Your goal: Please repeat the data shown below, word for word.

Data shown:
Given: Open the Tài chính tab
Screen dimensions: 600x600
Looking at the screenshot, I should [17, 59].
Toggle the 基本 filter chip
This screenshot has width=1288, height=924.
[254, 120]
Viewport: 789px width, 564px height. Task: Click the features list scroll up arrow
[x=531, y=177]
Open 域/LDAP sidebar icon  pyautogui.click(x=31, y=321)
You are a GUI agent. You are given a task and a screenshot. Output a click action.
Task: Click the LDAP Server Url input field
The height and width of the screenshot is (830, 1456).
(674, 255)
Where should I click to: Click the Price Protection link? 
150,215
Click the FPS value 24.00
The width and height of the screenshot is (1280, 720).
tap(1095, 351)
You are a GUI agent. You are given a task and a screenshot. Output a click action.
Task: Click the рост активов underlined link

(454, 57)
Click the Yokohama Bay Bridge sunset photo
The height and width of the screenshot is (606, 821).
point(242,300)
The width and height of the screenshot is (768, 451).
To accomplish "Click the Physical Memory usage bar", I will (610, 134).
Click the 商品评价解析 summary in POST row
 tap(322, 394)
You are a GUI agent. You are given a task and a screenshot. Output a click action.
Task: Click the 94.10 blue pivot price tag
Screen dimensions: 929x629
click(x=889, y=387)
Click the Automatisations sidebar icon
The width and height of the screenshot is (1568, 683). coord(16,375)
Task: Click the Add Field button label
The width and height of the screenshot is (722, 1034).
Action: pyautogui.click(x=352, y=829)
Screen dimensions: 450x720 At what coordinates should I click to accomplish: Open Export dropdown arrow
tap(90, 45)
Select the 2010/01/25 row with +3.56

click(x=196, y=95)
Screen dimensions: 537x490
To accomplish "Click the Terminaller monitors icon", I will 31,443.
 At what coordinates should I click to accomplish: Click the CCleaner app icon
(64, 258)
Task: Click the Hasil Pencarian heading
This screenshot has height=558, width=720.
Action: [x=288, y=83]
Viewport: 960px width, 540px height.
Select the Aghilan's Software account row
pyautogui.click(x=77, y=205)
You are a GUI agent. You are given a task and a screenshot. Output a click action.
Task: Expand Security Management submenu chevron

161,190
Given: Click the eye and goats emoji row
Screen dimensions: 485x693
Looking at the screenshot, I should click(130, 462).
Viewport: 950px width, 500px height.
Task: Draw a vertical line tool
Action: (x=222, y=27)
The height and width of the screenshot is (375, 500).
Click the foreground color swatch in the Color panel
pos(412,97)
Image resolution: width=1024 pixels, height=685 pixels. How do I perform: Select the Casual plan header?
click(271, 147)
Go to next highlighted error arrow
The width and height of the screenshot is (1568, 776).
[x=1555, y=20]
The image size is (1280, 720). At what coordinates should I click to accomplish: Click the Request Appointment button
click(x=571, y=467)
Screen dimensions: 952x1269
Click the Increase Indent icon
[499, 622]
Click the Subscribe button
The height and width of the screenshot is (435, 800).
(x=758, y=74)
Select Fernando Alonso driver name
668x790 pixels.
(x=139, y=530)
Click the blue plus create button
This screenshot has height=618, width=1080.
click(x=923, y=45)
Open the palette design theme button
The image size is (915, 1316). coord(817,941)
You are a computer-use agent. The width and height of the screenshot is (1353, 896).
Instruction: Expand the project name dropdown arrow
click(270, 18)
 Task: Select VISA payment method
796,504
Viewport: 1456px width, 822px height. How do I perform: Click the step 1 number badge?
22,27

Response below:
Given: Open the Tài chính tab
Screen dimensions: 600x600
Looking at the screenshot, I should [17, 59].
Toggle the 基本 filter chip
This screenshot has width=1288, height=924.
[254, 120]
Viewport: 789px width, 564px height. Task: Click the features list scroll up arrow
[x=531, y=177]
Open 域/LDAP sidebar icon  pyautogui.click(x=31, y=321)
You are a GUI agent. You are given a task and a screenshot. Output a click action.
Task: Click the LDAP Server Url input field
The height and width of the screenshot is (830, 1456).
(674, 255)
Where should I click to: Click the Price Protection link? 
150,215
Click the FPS value 24.00
The width and height of the screenshot is (1280, 720).
tap(1095, 351)
You are a GUI agent. You are given a task and a screenshot. Output a click action.
Task: Click the рост активов underlined link

(454, 57)
Click the Yokohama Bay Bridge sunset photo
The height and width of the screenshot is (606, 821).
point(242,300)
The width and height of the screenshot is (768, 451).
To accomplish "Click the Physical Memory usage bar", I will (610, 134).
Click the 商品评价解析 summary in POST row
 tap(322, 394)
You are a GUI agent. You are given a task and a screenshot. Output a click action.
Task: Click the 94.10 blue pivot price tag
Screen dimensions: 929x629
click(x=889, y=387)
Click the Automatisations sidebar icon
The width and height of the screenshot is (1568, 683). coord(16,375)
Task: Click the Add Field button label
The width and height of the screenshot is (722, 1034).
Action: pyautogui.click(x=352, y=829)
Screen dimensions: 450x720 At what coordinates should I click to accomplish: Open Export dropdown arrow
tap(90, 45)
Select the 2010/01/25 row with +3.56

click(x=196, y=95)
Screen dimensions: 537x490
To accomplish "Click the Terminaller monitors icon", I will 31,443.
 At what coordinates should I click to accomplish: Click the CCleaner app icon
(64, 258)
Task: Click the Hasil Pencarian heading
This screenshot has height=558, width=720.
Action: [x=288, y=83]
Viewport: 960px width, 540px height.
Select the Aghilan's Software account row
pyautogui.click(x=77, y=205)
You are a GUI agent. You are given a task and a screenshot. Output a click action.
Task: Expand Security Management submenu chevron

161,190
Given: Click the eye and goats emoji row
Screen dimensions: 485x693
Looking at the screenshot, I should click(130, 462).
Viewport: 950px width, 500px height.
Task: Draw a vertical line tool
Action: (x=222, y=27)
The height and width of the screenshot is (375, 500).
Click the foreground color swatch in the Color panel
pos(412,97)
Image resolution: width=1024 pixels, height=685 pixels. How do I perform: Select the Casual plan header?
click(271, 147)
Go to next highlighted error arrow
The width and height of the screenshot is (1568, 776).
[x=1555, y=20]
The image size is (1280, 720). At what coordinates should I click to accomplish: Click the Request Appointment button
click(x=571, y=467)
Screen dimensions: 952x1269
Click the Increase Indent icon
[499, 622]
Click the Subscribe button
The height and width of the screenshot is (435, 800).
(x=758, y=74)
Select Fernando Alonso driver name
668x790 pixels.
(x=139, y=530)
Click the blue plus create button
This screenshot has height=618, width=1080.
click(x=923, y=45)
Open the palette design theme button
The image size is (915, 1316). coord(817,941)
You are a computer-use agent. The width and height of the screenshot is (1353, 896).
Instruction: Expand the project name dropdown arrow
click(270, 18)
 Task: Select VISA payment method
796,504
Viewport: 1456px width, 822px height. How do I perform: Click the step 1 number badge?
22,27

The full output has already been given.